Train operators and union leaders criticise draft UK strike laws

National level talks between the Rail Delivery Group and the RMT appear to be on the brink of failure, as another train strike looms next Thursday.

Plans for minimum service levels during rail strikes could worsen industrial relations and outcomes for passengers, train operators have told MPs, while unions said the proposed laws were a “recipe for disaster”.

Legislation that would force some staff to work during strikes is going through parliament, sponsored by the business secretary, Grant Shapps.

Questioned by the transport select committee, Mick Lynch, the general secretary of the RMT union, said the proposals in the strikes (minimum service levels) bill were “not going to work”. He said the draft legislation, now in the House of Lords, would leave employers in an “invidious position” of having to sack workers who refused to break a strike.

“It will be unsafe,” Lynch said. “Conscripting people to go past their own picket lines and operate complex signalling systems or drive a train is a recipe for disaster.”

The measures contained in the bill would give ministers powers to decide minimum service levels during strikes in parts of the public sector, including schools, health and emergency services as well as rail.

Rail bosses and union leaders told MPs that in many places a significant proportion of staff across different parts of the railway would be required to work, even to operate a small number of trains.

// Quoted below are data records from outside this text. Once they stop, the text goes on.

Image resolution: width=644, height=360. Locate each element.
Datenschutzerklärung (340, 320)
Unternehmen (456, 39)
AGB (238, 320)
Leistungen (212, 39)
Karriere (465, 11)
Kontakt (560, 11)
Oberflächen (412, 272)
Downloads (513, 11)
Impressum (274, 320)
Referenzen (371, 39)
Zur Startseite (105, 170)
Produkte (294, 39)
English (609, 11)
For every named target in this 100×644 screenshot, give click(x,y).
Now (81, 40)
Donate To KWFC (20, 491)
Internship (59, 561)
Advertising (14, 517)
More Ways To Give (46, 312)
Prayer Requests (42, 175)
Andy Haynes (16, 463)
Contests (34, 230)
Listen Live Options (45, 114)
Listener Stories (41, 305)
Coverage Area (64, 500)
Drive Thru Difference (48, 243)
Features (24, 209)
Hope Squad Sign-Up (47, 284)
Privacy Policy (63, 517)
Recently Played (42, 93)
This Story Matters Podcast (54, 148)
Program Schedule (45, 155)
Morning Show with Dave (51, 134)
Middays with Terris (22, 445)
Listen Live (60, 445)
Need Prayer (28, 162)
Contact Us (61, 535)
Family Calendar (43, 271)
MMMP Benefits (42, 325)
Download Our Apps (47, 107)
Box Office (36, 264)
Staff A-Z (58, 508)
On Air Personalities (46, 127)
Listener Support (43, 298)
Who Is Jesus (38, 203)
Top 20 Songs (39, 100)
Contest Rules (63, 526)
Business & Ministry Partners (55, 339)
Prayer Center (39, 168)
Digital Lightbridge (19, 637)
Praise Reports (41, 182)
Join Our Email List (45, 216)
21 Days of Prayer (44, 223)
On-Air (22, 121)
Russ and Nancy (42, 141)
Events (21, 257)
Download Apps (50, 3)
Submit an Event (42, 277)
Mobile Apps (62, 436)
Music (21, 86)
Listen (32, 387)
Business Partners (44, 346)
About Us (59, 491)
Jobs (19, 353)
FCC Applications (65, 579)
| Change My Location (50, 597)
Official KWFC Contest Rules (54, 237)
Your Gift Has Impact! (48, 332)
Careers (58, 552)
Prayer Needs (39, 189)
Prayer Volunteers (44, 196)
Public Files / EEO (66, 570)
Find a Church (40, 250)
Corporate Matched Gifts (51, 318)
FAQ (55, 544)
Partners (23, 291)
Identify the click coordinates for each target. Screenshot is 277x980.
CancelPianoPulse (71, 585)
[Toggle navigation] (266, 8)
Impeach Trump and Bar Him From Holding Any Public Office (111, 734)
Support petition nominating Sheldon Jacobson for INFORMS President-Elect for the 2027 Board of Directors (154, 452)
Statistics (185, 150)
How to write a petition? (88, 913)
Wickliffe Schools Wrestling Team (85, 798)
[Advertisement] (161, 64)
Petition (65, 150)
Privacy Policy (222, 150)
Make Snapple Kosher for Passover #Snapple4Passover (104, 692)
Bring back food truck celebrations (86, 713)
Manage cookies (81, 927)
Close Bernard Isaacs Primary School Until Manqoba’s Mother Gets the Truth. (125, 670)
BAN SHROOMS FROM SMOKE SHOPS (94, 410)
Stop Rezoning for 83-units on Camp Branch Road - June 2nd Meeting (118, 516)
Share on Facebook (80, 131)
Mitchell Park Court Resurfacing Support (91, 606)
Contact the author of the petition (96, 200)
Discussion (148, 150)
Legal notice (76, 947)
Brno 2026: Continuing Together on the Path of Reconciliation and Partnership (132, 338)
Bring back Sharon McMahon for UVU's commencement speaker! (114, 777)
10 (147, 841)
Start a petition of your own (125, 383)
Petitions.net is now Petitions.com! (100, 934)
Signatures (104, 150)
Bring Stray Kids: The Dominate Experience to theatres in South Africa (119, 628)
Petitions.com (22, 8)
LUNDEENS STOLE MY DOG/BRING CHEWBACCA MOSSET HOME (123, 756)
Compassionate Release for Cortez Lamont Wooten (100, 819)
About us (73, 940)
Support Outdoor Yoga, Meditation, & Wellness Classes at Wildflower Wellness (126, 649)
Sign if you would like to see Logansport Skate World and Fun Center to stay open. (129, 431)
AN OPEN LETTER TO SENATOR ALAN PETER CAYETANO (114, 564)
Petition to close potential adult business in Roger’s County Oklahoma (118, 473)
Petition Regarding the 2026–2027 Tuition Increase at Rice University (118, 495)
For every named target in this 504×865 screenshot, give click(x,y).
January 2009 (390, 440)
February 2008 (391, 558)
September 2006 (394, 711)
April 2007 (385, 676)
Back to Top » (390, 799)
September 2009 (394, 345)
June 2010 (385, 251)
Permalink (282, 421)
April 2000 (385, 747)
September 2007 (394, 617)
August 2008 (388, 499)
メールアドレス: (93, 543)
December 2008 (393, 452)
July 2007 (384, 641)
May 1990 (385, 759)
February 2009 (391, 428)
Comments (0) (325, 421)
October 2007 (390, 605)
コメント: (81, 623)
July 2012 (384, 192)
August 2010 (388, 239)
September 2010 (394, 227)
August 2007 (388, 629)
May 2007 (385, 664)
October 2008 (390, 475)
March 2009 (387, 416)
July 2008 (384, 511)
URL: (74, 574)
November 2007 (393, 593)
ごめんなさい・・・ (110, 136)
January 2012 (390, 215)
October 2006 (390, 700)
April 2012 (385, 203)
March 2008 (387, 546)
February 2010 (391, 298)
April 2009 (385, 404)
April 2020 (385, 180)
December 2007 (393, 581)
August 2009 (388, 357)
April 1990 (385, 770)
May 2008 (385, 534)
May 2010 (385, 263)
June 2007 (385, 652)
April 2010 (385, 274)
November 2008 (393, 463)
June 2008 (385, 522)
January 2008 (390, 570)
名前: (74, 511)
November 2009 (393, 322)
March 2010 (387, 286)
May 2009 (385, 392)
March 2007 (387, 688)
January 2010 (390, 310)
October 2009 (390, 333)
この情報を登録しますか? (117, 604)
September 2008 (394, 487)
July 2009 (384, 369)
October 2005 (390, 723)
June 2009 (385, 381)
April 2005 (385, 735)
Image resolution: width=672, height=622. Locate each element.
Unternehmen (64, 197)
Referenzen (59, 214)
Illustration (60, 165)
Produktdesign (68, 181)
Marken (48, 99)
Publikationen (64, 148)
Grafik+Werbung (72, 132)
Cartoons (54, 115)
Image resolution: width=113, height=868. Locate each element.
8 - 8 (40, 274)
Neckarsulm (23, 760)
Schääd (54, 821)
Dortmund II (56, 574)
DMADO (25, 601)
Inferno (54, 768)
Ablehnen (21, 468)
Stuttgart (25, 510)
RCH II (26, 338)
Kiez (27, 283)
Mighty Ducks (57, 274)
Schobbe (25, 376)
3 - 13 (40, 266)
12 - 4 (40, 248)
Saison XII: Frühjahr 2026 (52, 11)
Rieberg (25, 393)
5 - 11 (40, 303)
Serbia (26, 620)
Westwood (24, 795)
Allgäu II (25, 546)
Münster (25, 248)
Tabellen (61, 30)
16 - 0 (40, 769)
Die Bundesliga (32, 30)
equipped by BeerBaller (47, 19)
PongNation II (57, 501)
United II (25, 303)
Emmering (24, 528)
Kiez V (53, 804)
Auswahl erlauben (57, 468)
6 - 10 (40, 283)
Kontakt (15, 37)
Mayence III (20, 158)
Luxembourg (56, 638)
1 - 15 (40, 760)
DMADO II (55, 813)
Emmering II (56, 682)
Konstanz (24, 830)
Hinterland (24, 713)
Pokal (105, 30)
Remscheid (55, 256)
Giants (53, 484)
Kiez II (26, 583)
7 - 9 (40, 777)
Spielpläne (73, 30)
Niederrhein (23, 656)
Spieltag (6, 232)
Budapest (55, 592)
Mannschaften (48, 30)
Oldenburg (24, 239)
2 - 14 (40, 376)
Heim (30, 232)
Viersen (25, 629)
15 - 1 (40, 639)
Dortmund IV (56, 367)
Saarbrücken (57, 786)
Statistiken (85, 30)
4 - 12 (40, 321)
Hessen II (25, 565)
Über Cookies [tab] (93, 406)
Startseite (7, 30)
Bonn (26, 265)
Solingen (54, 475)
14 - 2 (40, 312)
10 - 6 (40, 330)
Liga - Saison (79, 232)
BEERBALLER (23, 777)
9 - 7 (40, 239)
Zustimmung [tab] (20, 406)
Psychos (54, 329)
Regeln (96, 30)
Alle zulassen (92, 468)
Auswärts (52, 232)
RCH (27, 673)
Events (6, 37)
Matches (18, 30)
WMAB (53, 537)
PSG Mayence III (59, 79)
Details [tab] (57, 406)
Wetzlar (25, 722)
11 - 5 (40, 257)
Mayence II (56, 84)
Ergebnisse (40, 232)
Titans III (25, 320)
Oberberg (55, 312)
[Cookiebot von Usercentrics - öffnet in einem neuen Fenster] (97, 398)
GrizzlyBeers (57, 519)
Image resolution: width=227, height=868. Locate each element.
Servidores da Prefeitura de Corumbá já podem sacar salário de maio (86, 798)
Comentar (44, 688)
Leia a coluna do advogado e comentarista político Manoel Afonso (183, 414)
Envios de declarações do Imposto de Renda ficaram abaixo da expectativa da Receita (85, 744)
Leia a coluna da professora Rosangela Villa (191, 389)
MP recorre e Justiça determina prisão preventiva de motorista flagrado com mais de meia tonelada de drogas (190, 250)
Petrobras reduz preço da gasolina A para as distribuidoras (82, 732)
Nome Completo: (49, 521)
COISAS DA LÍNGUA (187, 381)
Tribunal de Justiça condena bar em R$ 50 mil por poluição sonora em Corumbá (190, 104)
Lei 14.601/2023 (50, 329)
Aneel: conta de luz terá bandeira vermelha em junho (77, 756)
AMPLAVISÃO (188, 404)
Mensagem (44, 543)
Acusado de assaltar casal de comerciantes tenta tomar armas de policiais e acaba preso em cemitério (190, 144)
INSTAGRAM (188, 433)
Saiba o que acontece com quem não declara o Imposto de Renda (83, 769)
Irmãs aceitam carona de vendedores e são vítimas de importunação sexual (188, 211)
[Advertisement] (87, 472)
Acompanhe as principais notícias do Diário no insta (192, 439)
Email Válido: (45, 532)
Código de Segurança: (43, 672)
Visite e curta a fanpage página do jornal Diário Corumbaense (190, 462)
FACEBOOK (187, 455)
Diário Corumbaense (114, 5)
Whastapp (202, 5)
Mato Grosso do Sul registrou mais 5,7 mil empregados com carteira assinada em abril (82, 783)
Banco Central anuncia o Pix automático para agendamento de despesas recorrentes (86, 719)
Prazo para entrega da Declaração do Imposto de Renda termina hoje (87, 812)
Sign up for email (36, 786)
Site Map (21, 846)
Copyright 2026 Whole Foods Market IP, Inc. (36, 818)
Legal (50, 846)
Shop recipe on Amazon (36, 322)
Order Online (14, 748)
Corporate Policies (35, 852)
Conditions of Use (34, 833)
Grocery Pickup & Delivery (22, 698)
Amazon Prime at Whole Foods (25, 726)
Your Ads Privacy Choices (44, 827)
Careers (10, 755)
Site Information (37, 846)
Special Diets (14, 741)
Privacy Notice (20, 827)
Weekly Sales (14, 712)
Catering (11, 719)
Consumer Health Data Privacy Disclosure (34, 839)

Managers at the train operators said it was unclear what service they would be expected to run, whether priority routes or a proportion of the timetable.

Jamie Burles, the managing director of Greater Anglia, said the plans could exacerbate issues affecting industrial relations today, with unions still in dispute after almost a year of strikes.

He said it would be “incredibly important that there was absolute clarity over the policy and legislation and the requirement on employers and employees … [or] one of the unintended consequences would be further conflict or stress on the relationship”.

Tom Joyner, the managing director of Cross Country Trains, said he did not know of anyone in rail who had asked the government to bring forward legislation on minimum levels of service.

Lynch said any minimum service laws that Shapps referred to in Europe were “honoured in the breach”, and had led to more wildcat strikes and “novel forms” of action, such as walkouts and occupations.

Mick Whelan, the general secretary of the train drivers’ union, Aslef, said the government was looking to introduce “something fundamentally different” that did not exist in other democracies, “affecting the right to strike”.

He said it would breach human rights but would also be a safety issue: “Forcing people to go to work when their colleagues aren’t at work will bring pressure on them that will make it inherently unsafe.”

Lynch said that no one yet knew how it could work, and “the people in charge” seemed to have the “least idea”, adding: “It will poison industrial relations. If they sack signallers, we’ll be in absolute crisis, it will be a permanent disruption.

“We’ll have a P&O situation where everyone’s getting sacked, because they won’t break their own strikes … We will have a strategy of non-compliance, because it’s an unjust law.”